I baristi, gli ambasciatori del gusto Arnone. Seguiamo costantemente l’attività dei baristi che preparano le nostre miscele, coscienti come siamo che siano loro gli ambasciatori del nostro gusto. Per questo motivo, predisponiamo programmi di formazione personalizzati e un continuo confronto sulla migliore estrazione del caffè rispetto alla macchina e alle miscele utilizzate. Poniamo massima attenzione alla fornitura di accessori, all’ attrezzatura e alla sua regolare e puntuale manutenzione che tiene conto dell’usura dei componenti in base alla quantità di caffè lavorati. Dotiamo i baristi, inoltre, di specifici prodotti per conservare al meglio l’attrezzatura ed esprimere, al tempo stesso, il massimo dalla nostra miscela di caffè in modo costante.

SAPERNE DI PIÙ

Gli aspetti più importanti di un caffè sono:

acidità: una leggera acidità rende il caffè più vivace ed interessante. Più intensa è la tostatura, meno acidità si sviluppa; corpo: è la sensazione di cremosità che si prova in bocca;

complessità; un caffè complesso fa coesistere un ampio spettro di sensazioni come l’acidità e la dolcezza. Raggiunge la sua massima espressione nelle tostature medie;

bilanciamento: descrive caffè in cui l’acidità si nota ma non è preponderante;

retrogusto o persistenza aromatica: è la sensazione di gusto che riamane in bocca dopo aver bevuto il caffè. Può avere varie tonalità di gusto e perdurare, nei caffè migliori, anche per decine di minuti.
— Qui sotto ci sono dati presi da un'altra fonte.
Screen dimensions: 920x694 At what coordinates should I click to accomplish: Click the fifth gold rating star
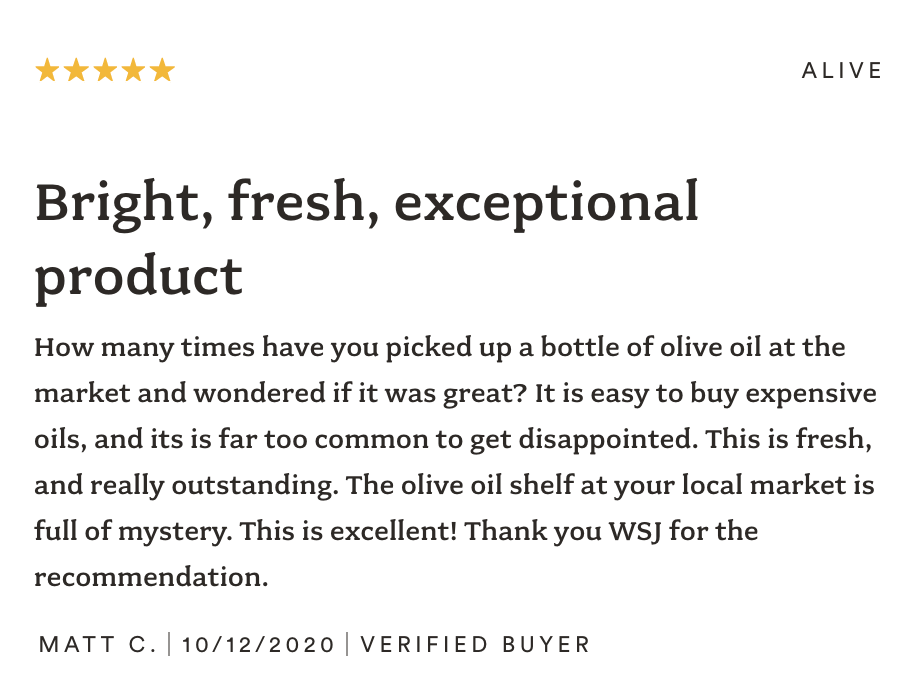(163, 70)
aroma: lo si percepisce sia annusando il caffè, sia attraverso le vie retronasali, quando il caffè è in bocca o è stato deglutito e i composti volatili si diffondono nei canali nasali. L’aroma è meno sviluppato in tostature molto chiare, raggiunge il picco d’intensità in tostature medio-scure e cala nuovamente in quelle molto scure. Non tutti sanno che l’aroma del caffè è responsabile di tutte le sue qualità gustative tranne il dolce, l’acido, l’amaro e il salato, che sono invece percepiti dalla lingua.

La principale classificazione dei caffè utilizzati è tra i caffè di qualità Arabica e di qualità Robusta.
La qualità Arabica, presenta un sapore piuttosto dolce e, opportunamente lavorato, consente di ottenere un caffè ricco di aroma e di gusto, con alcune varietà che restituiscono un retrogusto di cioccolato.
Il contenuto di caffeina varia da 0,8 a 1,6.
La Robusta è una pianta che vive bene anche a basse quote e sopporta temperature più elevate (anche oltre i 30°). I suoi semi sono convessi e tondeggianti con il solco mediano rettilineo ed un colore giallo bruno. Il contenuto di caffeina varia da 1,5 a 3,0. Con i chicchi di Robusta si ottiene un caffè di sapore meno aromatico e più amaro a causa di una maggiore presenza di caffeina, che è una sostanza amara L’obiettivo del torrefattore, nel comporre la miscela, è quello di combinare in modo equilibrato nel tempo la delicatezza, la spiccata acidità e le intense sensazioni aromatiche dell’arabica con la corposità, la crema, gli aromi e la contenuta acidità della robusta. Sono numerosi i fattori che incidono sulla riuscita di un buon espresso in tazzina. In particolare lo stivaggio del caffè crudo e del torrefatto, la selezione manuale del caffè verde, la composizione della miscela, la tostatura, la temperatura dell’acqua, la miscelazione, il tempo, il confezionamento, la macinazione e la manutenzione dell’attrezzatura.

Tostatura

L’operazione di tostatura del caffè costituisce la fase più importante della sua lavorazione. Il processo consiste nella cottura dei chicchi di caffè e provoca evidenti trasformazioni fisiche nella struttura e nella composizione chimica dei chicchi. In quindici minuti all’interno del chicco il calore passa rapidamente da una cellula all’altra grazie alla presenza dell’acqua che conduce il calore. La tostatura è la fase produttiva in cui, negli ultimi anni, si sono ottenuti i progressi tecnologici più efficaci. Una sostanziale differenza poi è determinata dalla fonte del calore utilizzata.